No sign did he show of the grave trouble through which he was passing. But there was one difference on this day from the usual darshan. As time went on, word travelled round that people should hurry. They were requested not to linger at all in the Master’s presence. They had to move fast before him, have but a brief instant of his regard so as not to prolong the period of his continuous sitting posture. Two or three times the doors of the darshan room were closed for a short interval. There was, however, no shirking of the task of letting every disciple and visitor meet those benedictory eyes.
Those who went in early for the darshan were lucky enough to have the customary standing-time. The present writer cannot be sufficiently grateful for the good fortune of having been among them. As he slowly went up the stairs in a queue, breathing the holy atmosphere that is especially intense during the darshan days and feeling with every step upward an increasing sense of what he can only call the luminous universality of Sri Aurobindo and the Mother, the all-embracing power and love of a limitless spiritual Being that had put forth two individual focuses, as it were, of Its eternal Truth-Consciousness, he could not remember that for a week or so before this occasion Sri Aurobindo had been rumoured to be going through a severe physical crisis. And as he reached the top of the stairway and, from the outer end of the darshan-hall, caught sight of the Mother and the Master seated as if in a timeless sculpture of serene compassion, the day joined all those wonderful days in the past when he had stood or knelt before his spiritual parents and had realised in concentrated richness the new-birth they had given him from the moment when, twenty-three years ago, he had been accepted in the Ashram. The normality, so to speak, of the super-normal seemed all the more unbroken.
There, as ever, was Sri Aurobindo, with his majestic countenance the colour of pale gold, his thin silvery beard and his mane of long white hair. One elbow resting on the arm of his seat, one hand placed upon his thigh, the whole body a picture of powerful ease, he sat gazing out as if towards glorious horizons for humanity that humanity itself could not yet vision from its grope at the foot of the Aurobindonian Himalaya. Imperturbable he looked, while the Mother was, as usual, most graciously attentive to every shade of the passing moment. With her expression of sweet intimacy she was taking away whatever strain the in-coming people might feel on approaching the Master on such rare occasions in the year.
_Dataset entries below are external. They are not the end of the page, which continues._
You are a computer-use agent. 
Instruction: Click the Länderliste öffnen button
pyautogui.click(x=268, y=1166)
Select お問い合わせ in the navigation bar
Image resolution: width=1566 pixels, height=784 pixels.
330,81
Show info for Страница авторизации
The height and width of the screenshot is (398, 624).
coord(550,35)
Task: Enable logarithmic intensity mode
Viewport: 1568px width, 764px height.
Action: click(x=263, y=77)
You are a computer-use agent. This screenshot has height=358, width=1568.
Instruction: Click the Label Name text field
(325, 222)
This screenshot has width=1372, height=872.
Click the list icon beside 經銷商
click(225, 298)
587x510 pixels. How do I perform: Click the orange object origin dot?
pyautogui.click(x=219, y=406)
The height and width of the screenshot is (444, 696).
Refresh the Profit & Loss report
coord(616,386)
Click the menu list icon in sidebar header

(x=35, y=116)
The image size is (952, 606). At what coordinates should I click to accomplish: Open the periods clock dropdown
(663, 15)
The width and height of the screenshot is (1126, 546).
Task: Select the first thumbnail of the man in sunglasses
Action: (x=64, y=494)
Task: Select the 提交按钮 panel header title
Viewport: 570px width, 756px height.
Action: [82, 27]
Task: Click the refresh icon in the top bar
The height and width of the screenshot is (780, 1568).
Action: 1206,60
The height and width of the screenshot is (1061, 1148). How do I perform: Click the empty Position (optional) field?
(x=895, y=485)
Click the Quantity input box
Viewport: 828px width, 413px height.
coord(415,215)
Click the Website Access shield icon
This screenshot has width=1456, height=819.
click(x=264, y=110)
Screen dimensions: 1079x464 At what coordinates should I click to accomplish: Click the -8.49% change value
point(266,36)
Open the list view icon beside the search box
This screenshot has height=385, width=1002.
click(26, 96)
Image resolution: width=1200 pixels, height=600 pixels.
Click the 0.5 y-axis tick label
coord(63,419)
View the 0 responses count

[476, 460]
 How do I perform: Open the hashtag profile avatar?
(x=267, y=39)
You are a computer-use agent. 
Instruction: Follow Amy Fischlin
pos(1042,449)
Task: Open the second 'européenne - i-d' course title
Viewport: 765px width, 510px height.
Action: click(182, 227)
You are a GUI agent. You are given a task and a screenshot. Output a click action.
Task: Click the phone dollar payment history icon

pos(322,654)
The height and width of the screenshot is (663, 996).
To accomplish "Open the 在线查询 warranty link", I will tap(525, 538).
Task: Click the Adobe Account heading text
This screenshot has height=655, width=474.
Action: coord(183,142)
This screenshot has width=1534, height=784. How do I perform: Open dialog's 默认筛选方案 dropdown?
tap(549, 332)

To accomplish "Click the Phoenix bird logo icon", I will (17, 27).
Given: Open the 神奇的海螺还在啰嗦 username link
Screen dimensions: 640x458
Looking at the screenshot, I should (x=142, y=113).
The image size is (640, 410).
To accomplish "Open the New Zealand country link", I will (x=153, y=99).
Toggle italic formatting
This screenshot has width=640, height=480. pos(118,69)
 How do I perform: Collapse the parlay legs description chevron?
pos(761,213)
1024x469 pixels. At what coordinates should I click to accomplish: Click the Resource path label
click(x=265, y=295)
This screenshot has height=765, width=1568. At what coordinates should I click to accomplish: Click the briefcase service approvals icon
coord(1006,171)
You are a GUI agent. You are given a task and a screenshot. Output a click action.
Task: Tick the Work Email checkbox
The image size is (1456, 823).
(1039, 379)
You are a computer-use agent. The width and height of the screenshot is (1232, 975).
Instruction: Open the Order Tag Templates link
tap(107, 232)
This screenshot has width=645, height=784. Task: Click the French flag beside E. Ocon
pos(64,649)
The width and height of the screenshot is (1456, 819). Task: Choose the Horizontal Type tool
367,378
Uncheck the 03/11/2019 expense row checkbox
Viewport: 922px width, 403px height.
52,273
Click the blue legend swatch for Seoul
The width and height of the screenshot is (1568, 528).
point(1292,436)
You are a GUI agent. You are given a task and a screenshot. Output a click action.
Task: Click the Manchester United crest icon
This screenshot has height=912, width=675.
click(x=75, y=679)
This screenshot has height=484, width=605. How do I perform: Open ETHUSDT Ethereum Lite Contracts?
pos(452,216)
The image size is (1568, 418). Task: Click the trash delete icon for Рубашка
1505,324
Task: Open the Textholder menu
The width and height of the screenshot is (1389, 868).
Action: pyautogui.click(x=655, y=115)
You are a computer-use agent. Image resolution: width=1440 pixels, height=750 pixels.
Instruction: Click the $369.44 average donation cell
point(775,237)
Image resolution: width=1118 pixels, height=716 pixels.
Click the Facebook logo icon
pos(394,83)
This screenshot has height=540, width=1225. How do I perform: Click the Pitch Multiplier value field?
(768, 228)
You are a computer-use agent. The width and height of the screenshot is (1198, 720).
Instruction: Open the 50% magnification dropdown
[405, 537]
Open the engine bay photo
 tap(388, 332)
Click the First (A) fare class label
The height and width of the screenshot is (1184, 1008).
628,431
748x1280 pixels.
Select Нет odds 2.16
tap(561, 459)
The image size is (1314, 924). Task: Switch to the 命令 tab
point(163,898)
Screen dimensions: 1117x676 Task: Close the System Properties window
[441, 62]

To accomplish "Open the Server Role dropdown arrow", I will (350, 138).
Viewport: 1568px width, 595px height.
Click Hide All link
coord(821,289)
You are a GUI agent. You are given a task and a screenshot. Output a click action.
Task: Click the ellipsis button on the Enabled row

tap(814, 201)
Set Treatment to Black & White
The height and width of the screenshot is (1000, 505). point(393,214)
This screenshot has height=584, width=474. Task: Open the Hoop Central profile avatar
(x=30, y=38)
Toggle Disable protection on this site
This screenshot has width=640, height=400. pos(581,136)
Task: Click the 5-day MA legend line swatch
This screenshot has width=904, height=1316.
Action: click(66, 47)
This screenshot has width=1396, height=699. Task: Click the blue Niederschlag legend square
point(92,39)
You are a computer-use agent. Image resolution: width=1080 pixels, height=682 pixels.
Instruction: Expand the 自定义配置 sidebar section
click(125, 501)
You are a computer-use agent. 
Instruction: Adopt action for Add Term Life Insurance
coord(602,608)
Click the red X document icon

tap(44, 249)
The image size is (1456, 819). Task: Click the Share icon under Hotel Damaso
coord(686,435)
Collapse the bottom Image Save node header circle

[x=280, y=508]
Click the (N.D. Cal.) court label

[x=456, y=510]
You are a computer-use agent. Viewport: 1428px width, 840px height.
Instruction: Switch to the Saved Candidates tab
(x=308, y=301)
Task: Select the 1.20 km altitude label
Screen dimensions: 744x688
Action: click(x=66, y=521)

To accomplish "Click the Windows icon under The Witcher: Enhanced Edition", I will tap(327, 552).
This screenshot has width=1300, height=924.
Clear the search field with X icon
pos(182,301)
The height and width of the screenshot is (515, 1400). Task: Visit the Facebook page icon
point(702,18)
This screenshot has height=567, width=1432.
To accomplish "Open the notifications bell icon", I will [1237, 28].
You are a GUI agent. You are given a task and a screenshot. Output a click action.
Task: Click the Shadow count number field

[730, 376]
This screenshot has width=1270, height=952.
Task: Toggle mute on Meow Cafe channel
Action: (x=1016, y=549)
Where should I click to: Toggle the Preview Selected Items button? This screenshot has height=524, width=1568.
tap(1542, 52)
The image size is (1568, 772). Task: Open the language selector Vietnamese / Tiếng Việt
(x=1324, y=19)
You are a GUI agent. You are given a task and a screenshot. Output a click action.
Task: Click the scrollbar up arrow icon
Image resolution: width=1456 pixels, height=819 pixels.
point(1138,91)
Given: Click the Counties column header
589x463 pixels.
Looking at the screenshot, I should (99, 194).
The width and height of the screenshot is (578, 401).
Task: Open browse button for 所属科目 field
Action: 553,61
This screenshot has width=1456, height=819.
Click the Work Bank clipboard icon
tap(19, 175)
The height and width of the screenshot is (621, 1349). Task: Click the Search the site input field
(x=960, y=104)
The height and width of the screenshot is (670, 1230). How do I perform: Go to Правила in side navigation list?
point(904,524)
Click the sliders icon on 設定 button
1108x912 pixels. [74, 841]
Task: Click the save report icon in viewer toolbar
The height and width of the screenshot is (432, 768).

Even as the writer drew near, nothing uncommon was visible to hint in any distressing way the strange event that was to occur in less than a fortnight. But one uncommonness marked the occasion to render peculiarly blissful this last darshan. The Mother leaned towards Sri Aurobindo and softly mentioned the name of him who was offering his salutation. Immediately Sri Aurobindo began to smile. It was a smile of supreme kindness, whose meaning was understood only later when he had left his body. On a back-look it seemed to have held a royal appreciation of all the little toils done with the pen in his dear name and also a vast beneficence assuring help for all future to one who had been in the habit of depending almost helplessly on him for inspiration.
The inner assistance has not ceased to be felt. Always the touch from within is ready as before and a wide store of thought and word is inwardly perceived to be waiting above the mind as if in Sri Aurobindo’ s masterful hands, to come down at his sanction as in the years when the call used to go to his embodied Light in a room in the Ashram. That smile shines out through the veil of so-called death. And like it the whole Aurobindonian power is at work, and today’s darshan will be charged with it as on the day we last saw him beside the Mother.
November 24 is known as the Day of Victory, for, on it, Sri Aurobindo had the experience which promised complete fulfilment of his vision. It is significant that the last living darshan he granted was precisely on this day and in spite of grave obstacles. He declared through the occasion that his life was victorious, no matter what the appearance soon after. And the declaration was even verbal and explicit, for the sentence culled from his writings and published as a message on that day ran: “The Supramental is a truth, and its advent is, in the very nature of things, inevitable.”